### [Provided text]
──────
The system uses the **360-day year convention** commonly used in municipal bond markets (MSRB Rule G-33).

### Coupon Frequency Mappings

The code maintains two dictionaries for handling coupon payment frequencies:

1. **`COUPON_FREQUENCY_DICT`**: Maps numeric codes (0-36) to human-readable frequency descriptions
   - Example: `1`  "Semiannually", `31` -> "Zero coupon"

2. **`COUPON_FREQUENCY_TYPE`**: Maps frequency descriptions to annual payment counts
   - Example: "Semiannually" -> `2`, "Quarterly" -> `4`, "Zero coupon" -> `0`

### Default Values Dictionary

**`FEATURES_AND_DEFAULT_VALUES`** provides fallback values for missing features:
- Numeric fields default to sensible values (e.g., prices default to 100)
- Boolean fields default to False
- Text fields get placeholder values
- Some fields use computed defaults based on the dataset



## Helper Functions

### Date Calculation Functions

#### `diff_in_days_two_dates_360_30()`
Calculates the difference between two dates using the **30/360 day count convention**:
- Assumes 30 days per month
- Assumes 360 days per year
- Used for standardized bond calculations

#### `diff_in_days_two_dates_exact()`
Calculates the exact calendar day difference between dates.
──────
### [Actions to take]
(a) According to the municipal bond code documentation, what value do missing price fields default to?
(b) Carry on the municipal bond code documentation from the point where it stops.

### [Recorded information]
──────
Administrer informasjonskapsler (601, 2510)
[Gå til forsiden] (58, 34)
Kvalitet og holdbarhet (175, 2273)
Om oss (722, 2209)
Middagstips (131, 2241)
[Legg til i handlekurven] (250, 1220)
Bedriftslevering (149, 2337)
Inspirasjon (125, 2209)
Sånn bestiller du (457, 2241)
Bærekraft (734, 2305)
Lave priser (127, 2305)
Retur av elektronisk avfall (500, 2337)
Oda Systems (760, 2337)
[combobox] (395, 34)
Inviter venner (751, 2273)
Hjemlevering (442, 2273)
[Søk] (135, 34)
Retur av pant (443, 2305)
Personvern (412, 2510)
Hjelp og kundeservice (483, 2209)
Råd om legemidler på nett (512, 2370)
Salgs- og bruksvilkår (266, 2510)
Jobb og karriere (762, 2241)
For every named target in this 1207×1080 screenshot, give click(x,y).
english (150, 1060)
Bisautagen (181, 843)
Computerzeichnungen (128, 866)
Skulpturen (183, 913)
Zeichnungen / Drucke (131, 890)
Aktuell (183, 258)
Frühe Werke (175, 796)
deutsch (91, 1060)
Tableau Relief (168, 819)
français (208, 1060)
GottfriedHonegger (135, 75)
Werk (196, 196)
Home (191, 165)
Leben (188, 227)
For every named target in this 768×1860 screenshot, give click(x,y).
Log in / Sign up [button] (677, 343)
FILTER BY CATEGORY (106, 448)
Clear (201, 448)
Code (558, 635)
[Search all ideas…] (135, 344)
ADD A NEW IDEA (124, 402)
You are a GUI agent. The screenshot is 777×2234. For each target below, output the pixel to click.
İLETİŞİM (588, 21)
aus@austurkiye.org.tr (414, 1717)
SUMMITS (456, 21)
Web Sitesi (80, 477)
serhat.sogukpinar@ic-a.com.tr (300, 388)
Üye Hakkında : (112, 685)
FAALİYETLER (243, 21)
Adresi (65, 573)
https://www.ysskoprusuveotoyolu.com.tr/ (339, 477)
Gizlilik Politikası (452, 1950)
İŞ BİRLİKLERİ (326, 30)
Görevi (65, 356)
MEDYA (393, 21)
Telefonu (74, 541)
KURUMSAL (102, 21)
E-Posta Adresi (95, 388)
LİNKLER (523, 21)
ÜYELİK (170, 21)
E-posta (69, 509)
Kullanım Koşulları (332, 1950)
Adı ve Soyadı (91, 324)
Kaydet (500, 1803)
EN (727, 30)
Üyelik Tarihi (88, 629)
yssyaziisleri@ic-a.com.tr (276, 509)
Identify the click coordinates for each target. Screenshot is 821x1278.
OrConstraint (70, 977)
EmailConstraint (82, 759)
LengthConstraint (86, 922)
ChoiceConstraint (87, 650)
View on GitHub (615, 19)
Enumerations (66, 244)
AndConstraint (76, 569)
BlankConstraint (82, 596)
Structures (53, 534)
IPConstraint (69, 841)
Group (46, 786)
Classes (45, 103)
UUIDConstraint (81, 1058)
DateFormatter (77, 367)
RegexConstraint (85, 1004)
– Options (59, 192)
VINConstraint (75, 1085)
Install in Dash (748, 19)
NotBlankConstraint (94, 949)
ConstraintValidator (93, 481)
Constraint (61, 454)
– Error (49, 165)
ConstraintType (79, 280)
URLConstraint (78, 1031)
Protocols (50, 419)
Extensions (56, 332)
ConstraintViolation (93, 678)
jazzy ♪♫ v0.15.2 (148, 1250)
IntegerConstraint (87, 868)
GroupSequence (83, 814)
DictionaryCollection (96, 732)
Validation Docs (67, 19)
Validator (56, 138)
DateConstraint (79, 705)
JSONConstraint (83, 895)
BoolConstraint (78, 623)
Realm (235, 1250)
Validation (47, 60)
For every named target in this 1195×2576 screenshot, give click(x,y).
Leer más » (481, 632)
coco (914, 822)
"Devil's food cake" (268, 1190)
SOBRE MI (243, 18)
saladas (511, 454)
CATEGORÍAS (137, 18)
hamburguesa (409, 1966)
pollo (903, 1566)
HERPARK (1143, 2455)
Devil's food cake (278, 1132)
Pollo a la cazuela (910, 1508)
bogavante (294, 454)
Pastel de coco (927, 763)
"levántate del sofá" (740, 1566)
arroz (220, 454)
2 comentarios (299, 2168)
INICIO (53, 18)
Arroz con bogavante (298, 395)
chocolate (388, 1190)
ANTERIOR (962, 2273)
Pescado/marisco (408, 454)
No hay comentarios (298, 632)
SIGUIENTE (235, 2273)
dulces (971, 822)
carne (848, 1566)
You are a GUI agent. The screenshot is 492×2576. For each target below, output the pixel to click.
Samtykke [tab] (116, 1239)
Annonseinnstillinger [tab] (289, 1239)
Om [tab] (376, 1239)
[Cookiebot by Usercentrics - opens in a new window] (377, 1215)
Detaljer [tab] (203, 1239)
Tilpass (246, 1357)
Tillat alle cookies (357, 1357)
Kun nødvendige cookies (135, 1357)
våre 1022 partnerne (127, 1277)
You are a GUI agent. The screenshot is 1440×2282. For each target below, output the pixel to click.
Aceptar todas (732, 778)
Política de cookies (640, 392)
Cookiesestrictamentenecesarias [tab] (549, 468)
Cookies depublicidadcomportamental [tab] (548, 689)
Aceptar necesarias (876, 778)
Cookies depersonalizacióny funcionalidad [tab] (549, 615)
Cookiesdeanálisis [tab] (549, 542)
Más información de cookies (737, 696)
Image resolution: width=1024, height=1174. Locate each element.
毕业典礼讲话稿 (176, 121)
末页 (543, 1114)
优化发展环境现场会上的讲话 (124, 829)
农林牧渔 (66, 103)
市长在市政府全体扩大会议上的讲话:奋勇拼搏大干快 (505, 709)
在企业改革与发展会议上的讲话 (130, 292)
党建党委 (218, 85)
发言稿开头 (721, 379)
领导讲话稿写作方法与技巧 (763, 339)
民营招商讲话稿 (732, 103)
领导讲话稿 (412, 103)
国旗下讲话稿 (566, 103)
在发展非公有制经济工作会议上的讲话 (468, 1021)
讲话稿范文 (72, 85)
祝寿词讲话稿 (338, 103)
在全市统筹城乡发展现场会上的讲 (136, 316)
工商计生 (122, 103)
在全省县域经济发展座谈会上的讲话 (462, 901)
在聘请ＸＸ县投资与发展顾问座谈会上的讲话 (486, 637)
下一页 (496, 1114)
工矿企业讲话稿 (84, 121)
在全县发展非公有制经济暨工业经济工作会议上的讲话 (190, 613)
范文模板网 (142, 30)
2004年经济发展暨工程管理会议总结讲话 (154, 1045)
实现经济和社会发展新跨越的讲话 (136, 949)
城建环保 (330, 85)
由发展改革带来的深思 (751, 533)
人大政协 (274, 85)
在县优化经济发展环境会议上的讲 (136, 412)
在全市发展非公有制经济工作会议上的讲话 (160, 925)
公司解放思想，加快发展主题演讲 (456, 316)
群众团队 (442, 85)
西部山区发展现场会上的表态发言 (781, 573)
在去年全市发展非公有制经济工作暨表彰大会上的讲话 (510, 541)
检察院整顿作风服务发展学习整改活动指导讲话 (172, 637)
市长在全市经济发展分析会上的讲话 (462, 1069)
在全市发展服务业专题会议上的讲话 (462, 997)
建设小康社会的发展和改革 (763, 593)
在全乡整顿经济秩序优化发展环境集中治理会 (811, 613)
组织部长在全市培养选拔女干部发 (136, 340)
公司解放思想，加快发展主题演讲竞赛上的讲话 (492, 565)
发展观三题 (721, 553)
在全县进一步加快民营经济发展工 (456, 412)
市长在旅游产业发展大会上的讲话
──────
### [Written responses]
(a) Missing price fields default to 100.

(b)
#### `diff_in_days()`
A wrapper function that:
- Handles accrual date logic
- Supports both 360/30 and exact conventions
- Returns 0 for invalid dates

### Interest Payment Calculations

#### `days_in_interest_payment()`
Calculates the number of days in an interest payment period:
- Converts frequency codes to actual periods
- Returns 360 divided by annual frequency
- Handles special cases (zero coupon, irregular payments)

#### `calculate_a_over_e()`
Computes the **A/E ratio** (Accrued/Expected):
- Measures the portion of the current coupon period that has elapsed
- Used for accrued interest calculations
- Important for bond pricing

### Data Cleaning Functions

#### `to_numeric()`
Safely converts series to numeric values:
- Handles Decimal type objects
- Converts to float for calculations
- Maintains data integrity

#### `fill_missing_values()`
Intelligently fills missing values:
- Uses predefined defaults from `FEATURES_AND_DEFAULT_VALUES`
- Can compute dynamic defaults (e.g., mean values)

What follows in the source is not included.